Die Hausherrin ist von schreiender Intensität wie die grell rot-orangenen Ölbilder an der Wand. Auf dem weißen Sofa und Sessel wird bitterkomisch und tief in dunkle Gefühlsabgründe geschaut in dieser Inszenierung unter Regie von Thomas Stecher. Die Hausbar steht voller Flaschen mit Hochprozentigem, wo Lust und Frust abwechselnd begossen werden.
Das lang verheiratete Paar Martha (unheimlich übermächtig und gefühlszerissen: Anna-Katharina Muck) und George (als duldender und zynischer Pragmatiker: Philipp Otto) kommt nachts von einer Uniparty ihres Vaters, dem Dekan, nachhause. Sie hat noch Gäste, Neulinge auf dem Campus, eingeladen ohne Georges Wissen. Ein junges, strahlend schönes Paar. Die nach außen naiv-unbekümmerte Honey (Sarah Bonitz) und ihr attraktiver und ehrgeiziger Mann Nick, der neue Biologieprofessor an der Uni (Jan Kittmann) geraten unversehens in die Beziehungsschlacht des älteren Paars und müssen sich selbst verdrängten Wahrheiten stellen. Jeder Satz trifft wie ein Pfeil mitten ins Herz und die wunden Punkte des anderen. Georges erschreckt die Frauen mit einem Gewehr mit vorn aufspringendem Regen- oder besser Rettungsschirm.

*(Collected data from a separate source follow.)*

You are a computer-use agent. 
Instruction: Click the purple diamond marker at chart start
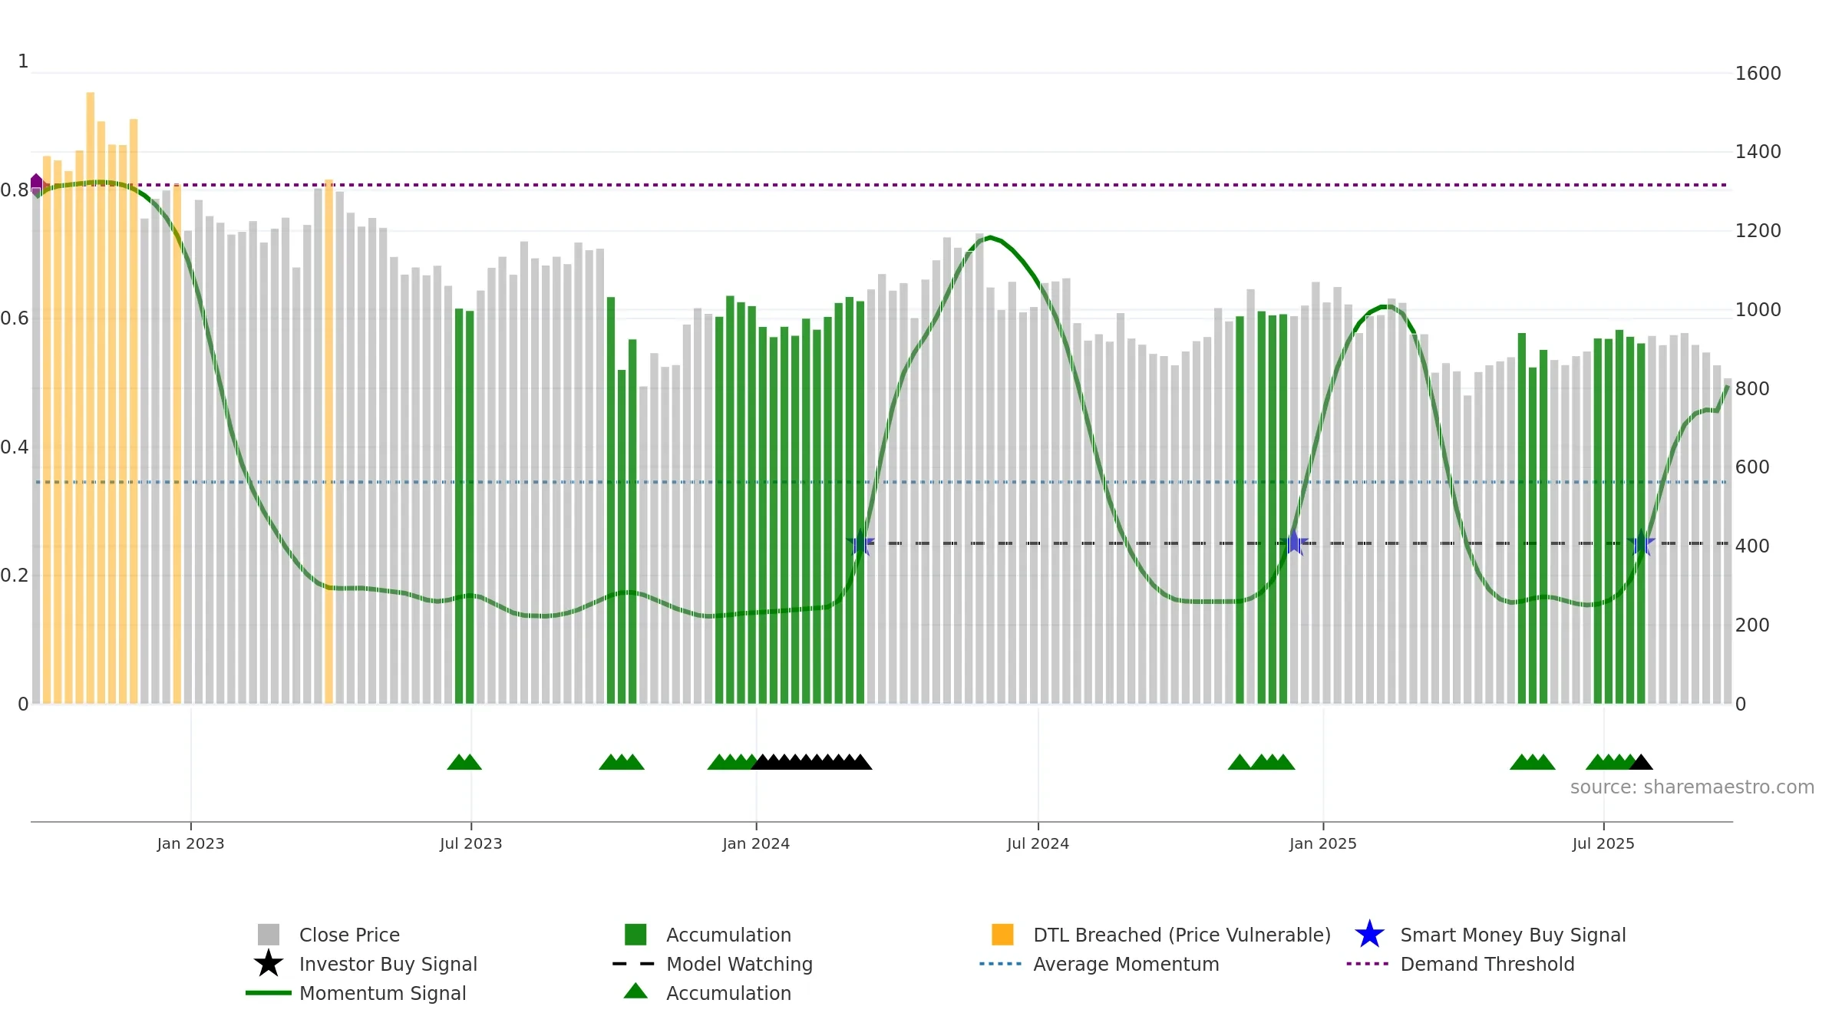[36, 184]
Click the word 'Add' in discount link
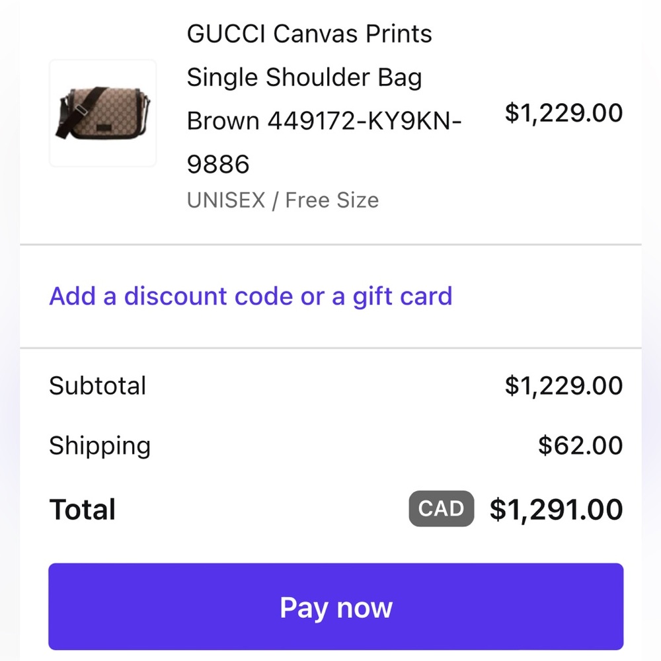Viewport: 661px width, 661px height. click(72, 296)
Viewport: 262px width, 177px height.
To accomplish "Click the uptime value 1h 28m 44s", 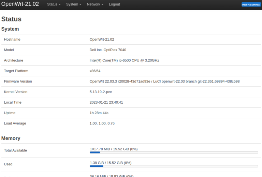I will [x=99, y=113].
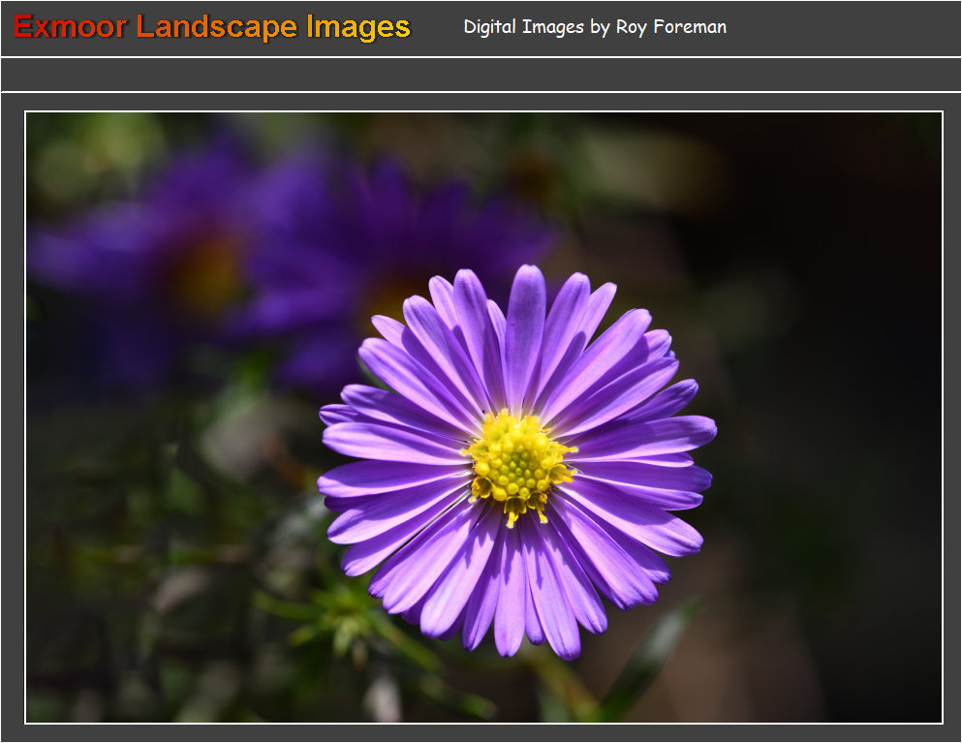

Für Lachen und Gänsehaut sorgen Spiele wie „Hämmere die Hausfrau“ oder „Blamier den Besuch“ mit gegenseitiger Machtprobe, Erniedrigung bis Partnertausch und Fremdgehen. Martha hat sich in ihrer Scheinwelt verbarrikadiert und beschimpft ihren Mann abwechselnd als Flasche, Versager und Nichts. Und er sie als lautes, vulgäres Ungeheuer und Schandschnauze. Das Ganze eskaliert vor den Augen des jungen Paars, als George im Zorn Martha fast erwürgt. Die Ängste von Männern vor starken, emanzipierten Frauen werden in diesem Stück grotesk dramatisch auf die Spitze getrieben. Allerdings stellenweise zu dick aufgetragen, das viele und wiederholte Schreien und Beschimpfen nervt bald nur noch. Es fehlt an Zwischentönen in den Dialogen. Großartig wird hingegen Schicht für Schicht die Maskerade der Paare messerscharf seziert, hinter die Fassade der Figuren geschaut und Illusionen und Lebenslügen aufdeckt. Dabei bleibt spannend in der Schwebe, wo Wahrheit und Lüge beginnen.
Am Schluss bleibt ein Scherbenhaufen bei beiden Paaren. Martha sitzt fast stumm in der Ecke, gesteht sich endlich ihre eigenen Ängste ein und erstmals keimt Mitgefühl mit ihr beim Zuschauen auf. George hält seine Hand halb abwehrend und zugewandt in Augenhöhe zu ihr. Herzlicher und auch erleichterter Beifall vom Publikum.
Die nächste Vorstellung ist am 6.6. um 20 Uhr, dann erst wieder ab September in der neuen Spielzeit.